[Records from a collection]
####

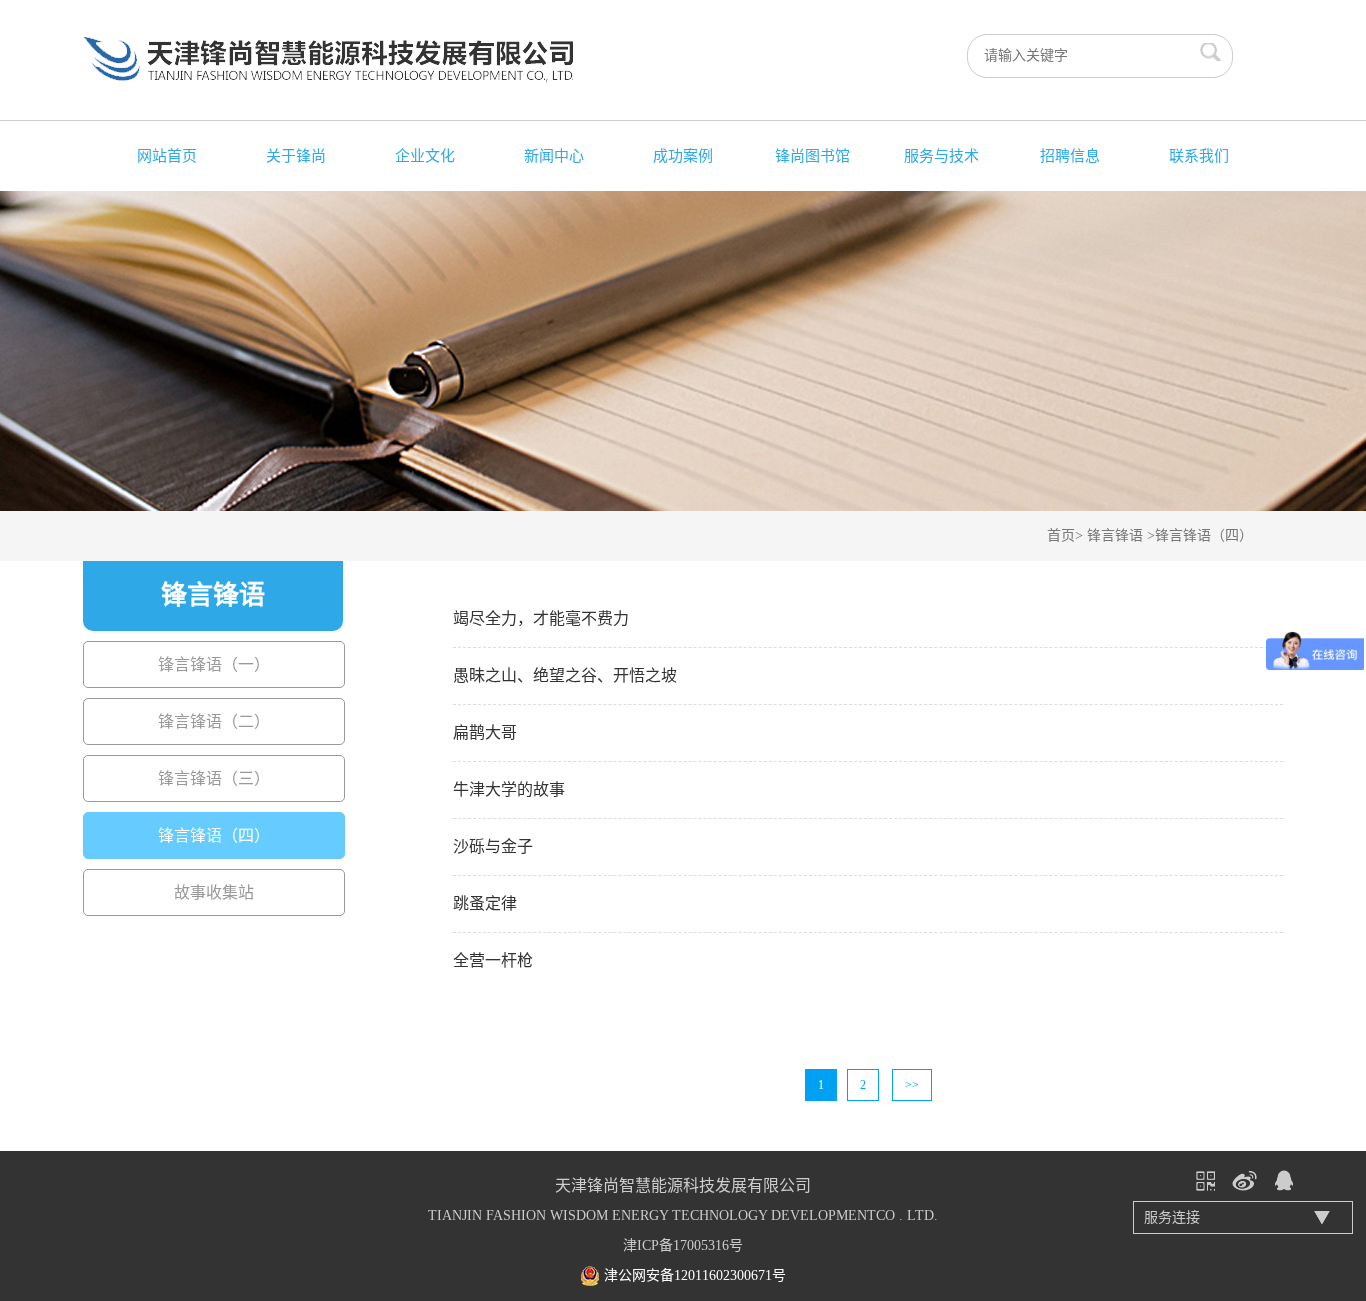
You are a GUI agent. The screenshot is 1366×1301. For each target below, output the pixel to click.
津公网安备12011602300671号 (695, 1275)
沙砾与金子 (493, 846)
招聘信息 (1070, 156)
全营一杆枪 (493, 960)
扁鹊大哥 (485, 732)
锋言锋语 (1115, 535)
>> (912, 1085)
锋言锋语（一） (214, 664)
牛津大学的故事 (509, 789)
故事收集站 (214, 892)
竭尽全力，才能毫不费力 (541, 618)
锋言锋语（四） (1204, 535)
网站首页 (167, 156)
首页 (1061, 535)
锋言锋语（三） (214, 778)
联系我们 (1199, 156)
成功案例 (683, 156)
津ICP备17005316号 (683, 1245)
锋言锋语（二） (214, 721)
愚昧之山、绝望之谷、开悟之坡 (565, 675)
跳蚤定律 (485, 903)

####

* _Instructions to follow_: Copy the records exactly. Skip any pictures.

* _Exercise result_:
You are a GUI agent. The screenshot is 1366×1301. For each target below, output the pixel to click.
津公网安备12011602300671号 (695, 1275)
沙砾与金子 (493, 846)
招聘信息 (1070, 156)
全营一杆枪 (493, 960)
扁鹊大哥 (485, 732)
锋言锋语 (1115, 535)
>> (912, 1085)
锋言锋语（一） (214, 664)
牛津大学的故事 (509, 789)
故事收集站 (214, 892)
竭尽全力，才能毫不费力 (541, 618)
锋言锋语（四） (1204, 535)
网站首页 (167, 156)
首页 (1061, 535)
锋言锋语（三） (214, 778)
联系我们 (1199, 156)
成功案例 (683, 156)
津ICP备17005316号 (683, 1245)
锋言锋语（二） (214, 721)
愚昧之山、绝望之谷、开悟之坡 (565, 675)
跳蚤定律 (485, 903)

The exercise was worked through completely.